Aside from the difficulty of finding a safe place to surrender, Russian soldiers live in constant fear of their own comrades turning their guns on them — as recorded in battlefield videos and phone intercepts consulted by the FT.

“When an enemy calls you in tears, saying that he wants to live, he needs to be calmed down,” Matvienko said.

Still, the soldiers often need some convincing. Many Russian troops believe what they see and hear from the Kremlin and its state media: that Ukraine is led by a “neo-Nazi regime” out to murder Russians.

Ukrainian authorities promise not only that they will live, but also will be treated well, in line with Geneva Conventions on the handling of prisoners of war. Other guarantees include medical care, three hot meals a day, communication with family back home and, of course, the likelihood of being exchanged for Ukrainian POWs and returning home to Russia.

For soldiers who fear their lives would be threatened if they returned to Russia, GUR offers some the possibility of applying for asylum in Ukraine.

Matvienko said the hotline had experienced several spikes in calls. The first came in November 2022, around the time that the Ukrainian military liberated the southern city of Kherson during a counteroffensive. Several Russian soldiers who found themselves stuck at their positions after being abandoned by their comrades called the hotline to surrender peacefully, he said.

Another wave came in spring, as Ukraine was gearing up for its latest counteroffensive. “In March 2023, we received almost 3,000 applications,” Matvienko said. “That’s compared to December 2022, when there were 1,500 applications.”

Ukrainian military officials and battlefield commanders say one reason Russian troops often abandon their posts and turn themselves over to Kyiv is poor treatment from their own commanders.

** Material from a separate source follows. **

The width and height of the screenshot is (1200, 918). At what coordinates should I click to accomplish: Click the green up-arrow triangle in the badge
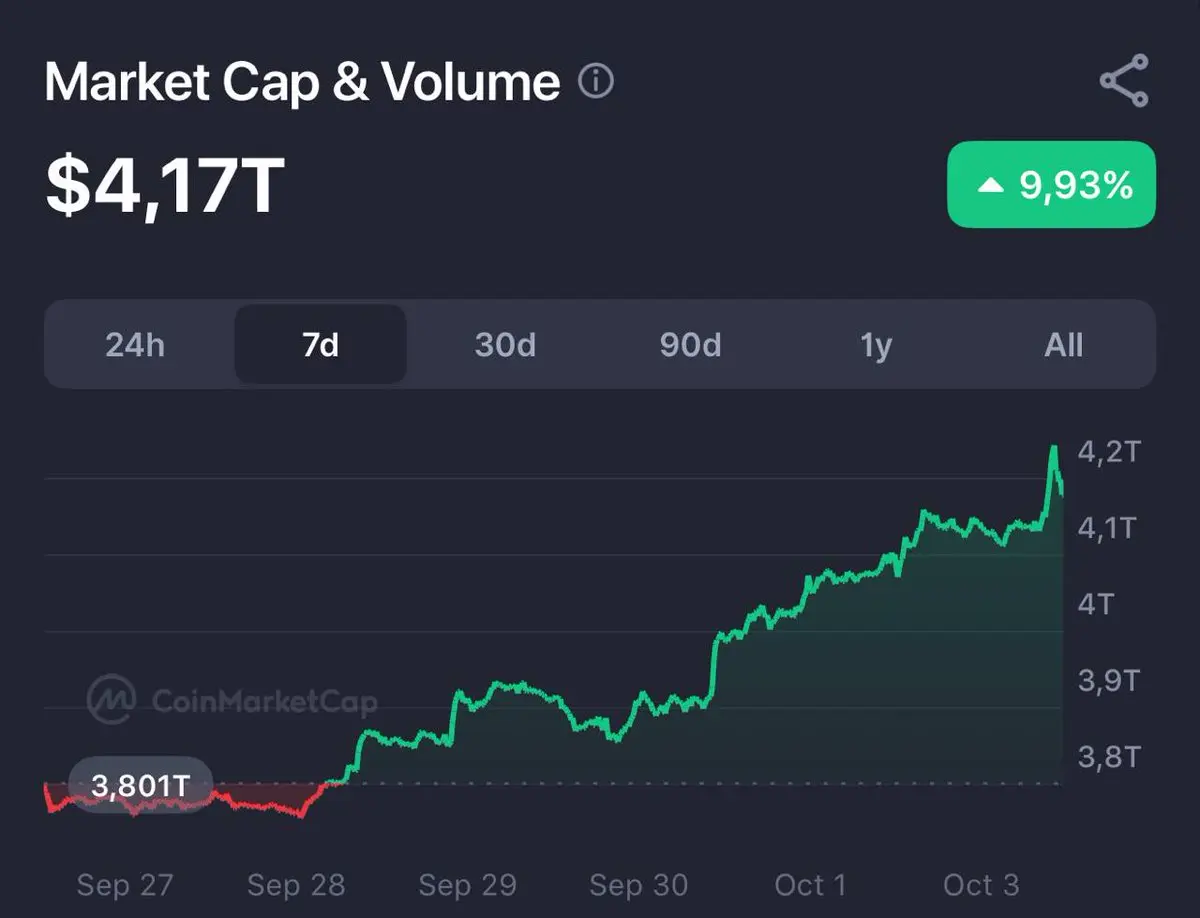point(990,185)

White House National Security Council spokesperson John Kirby made a similar assessment in October. “We have information that the Russian military has been actually executing soldiers who refuse to follow orders . . . [or] seek to retreat from Ukrainian artillery fire,” Kirby said.

Reports from Russian military bloggers on Telegram have suggested that the brutal “human wave” type tactics used by Russian forces in Ukraine are also taking a toll on morale. “The Russian army is essentially a Soviet army. As you know, in the Soviet army, the price of a soldier’s life was zero,” Matvienko said.

Western estimates put Russia’s casualties at approximately 300,000 troops killed and wounded, compared with nearly 200,000 killed and wounded on the Ukrainian side.

One of GUR’s greatest defection success stories came in August, when Russian Mi-8 helicopter pilot Maxim Kuzminov changed sides.

Kuzminov had first contacted GUR agents in December 2022, saying he wanted to surrender in exchange for a large monetary reward and a new life for his family in Ukraine. Ukraine’s parliament has passed a law to attract disgruntled Russian troops, offering reward money of up to $500,000 to those who defected with valuable military equipment.

The operation, code-named “Synitsa”, took six months of planning. Kuzminov, formerly a captain in Russia’s 319th separate helicopter regiment, also had to keep it from crew with whom he was flying.

On August 9, Kuzminov and two crew members set off from Kursk airport in western Russia on what appeared to be a routine operation. Instead, Kuzminov crossed into Ukraine. The helicopter swept low over the Russian-Ukrainian border to avoid radar detection.

Kuzminov said during a press conference in September that Russian forces eventually caught on that something was wrong. They opened fire on his helicopter, wounding him in the leg. He flew on for another 20 minutes before landing in a grassy field in Ukraine’s central Poltava region.

The other Russian crew members were “eliminated” when trying to resist arrest, said Kyrylo Budanov, the head of GUR.

But Kuzminov handed over the helicopter and soon after received his reward money. He resides now with his family at a secret location in Ukraine, Matvienko said.

Speaking from Kyiv during the press conference, Kuzminov urged his Russian comrades to follow his example, saying: “You won’t regret it.”